3 juil 2023

Md Fazla Rabbi Fatiq, le jeune photographe qui cherche le beau dans son frigo

Md Fazla Rabbi Fatiq a fait sensation lors du récent Dhaka Art Summit avec ses clichés surréalistes de ponts inachevés ou abandonnés. Finaliste du Prix Découverte Louis Roederer 2023, le jeune photographe bangladais présente aux Rencontres d’Arles sa série Home réalisée avec un simple iPhone, dans un quotidien sublimé où le banal se révèle aussi surprenant que fascinant.

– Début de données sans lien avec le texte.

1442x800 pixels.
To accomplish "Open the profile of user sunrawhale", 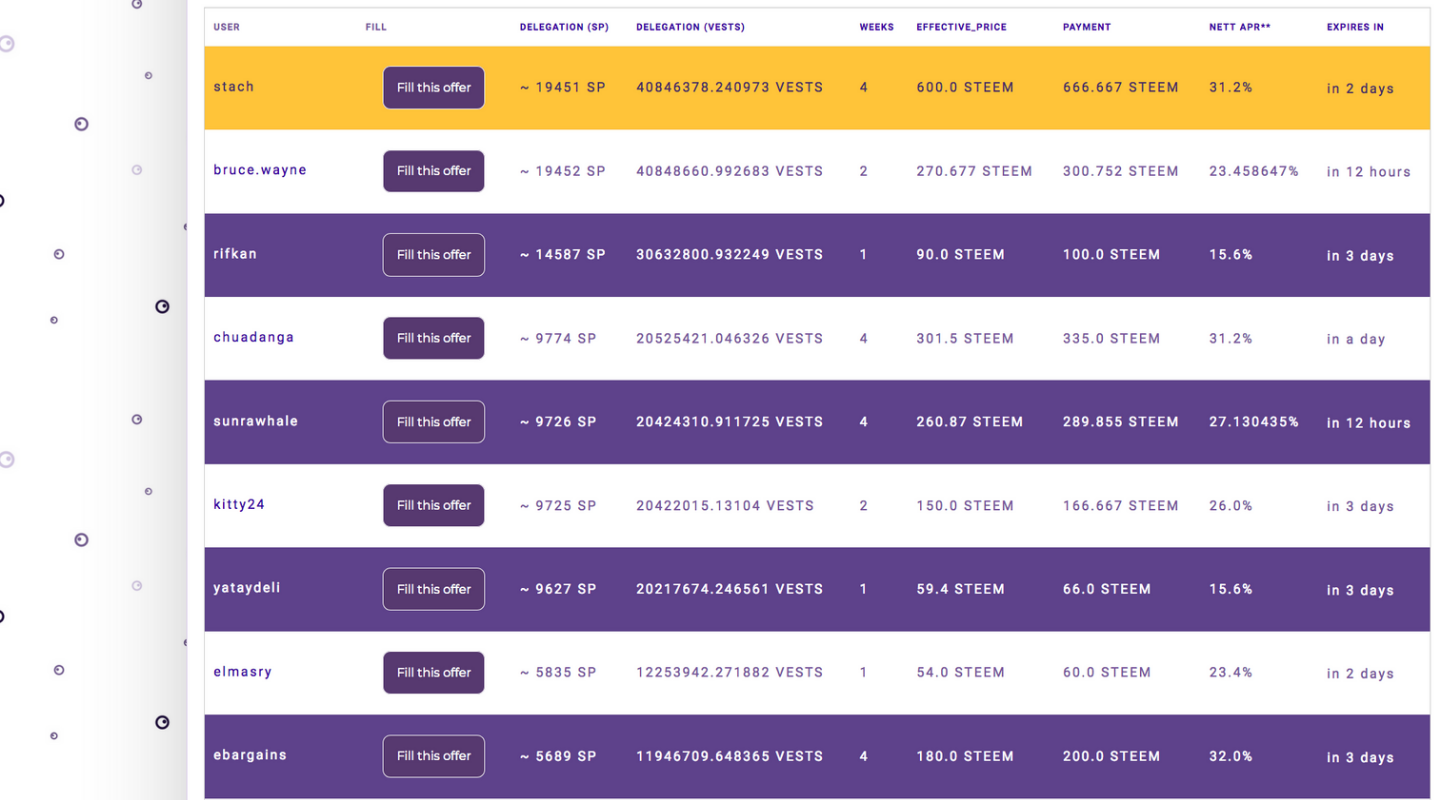I will 255,421.
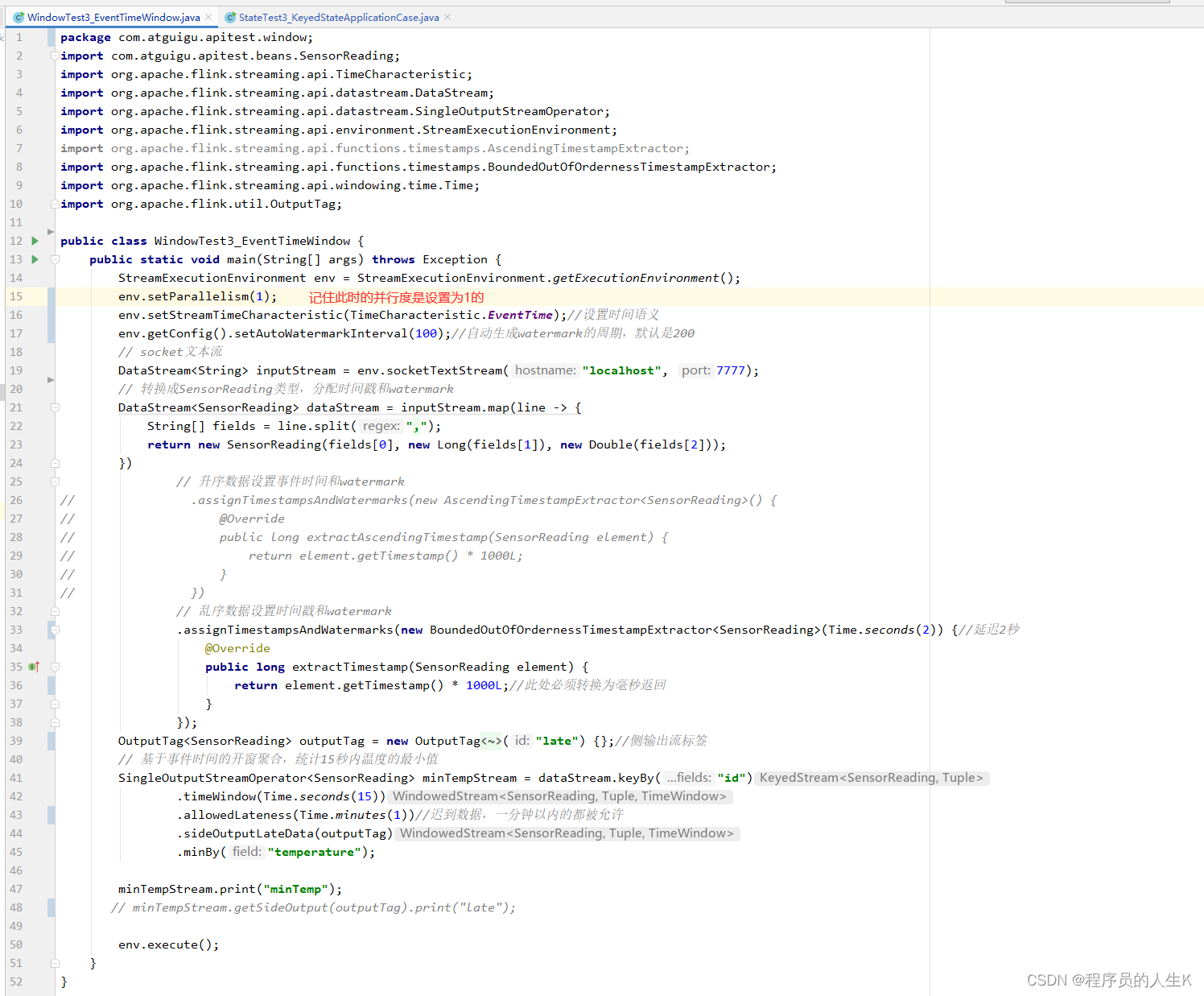Click the BoundedOutOfOrdernessTimestampExtractor import on line 8
1204x996 pixels.
tap(628, 167)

Chaque année, le prix Découverte des Rencontres d’Arles dévoile de nouveaux photographes, souvent loin des critères et des visions occidentales que nous connaissons depuis longtemps, trop longtemps ? Cette année, la commissaire invitée Tanvi Mishra présente une sélection sous le signe de la diversité : “Mon souhait était une liste qui reflète la diversité à tous points de vue, aussi bien régionale que nationale, mais aussi en termes de sexe, d’âge, de classe, d’expérience et de langage visuel. Nous avons voulu encourager l’inclusion même si bien sûr, il reste encore pas mal de progrès à faire sur plusieurs plans, notamment pour garantir un accès à différentes classes sociales et à des auteurs sans distinction de genre.” La commissaire indienne a ainsi sélectionné dix photographes originaires de l’Inde, du Koweit, d’Égypte, de la Jamaïque, du Vietnam, d’Espagne, de l’Équateur et un Français résidant en Inde, ainsi qu’un Bangladais, Md Fazla Rabbi Fatiq, récompensé cette année par le prix de la Samdani Art Foundation lors du célèbre Dhaka Art Summit.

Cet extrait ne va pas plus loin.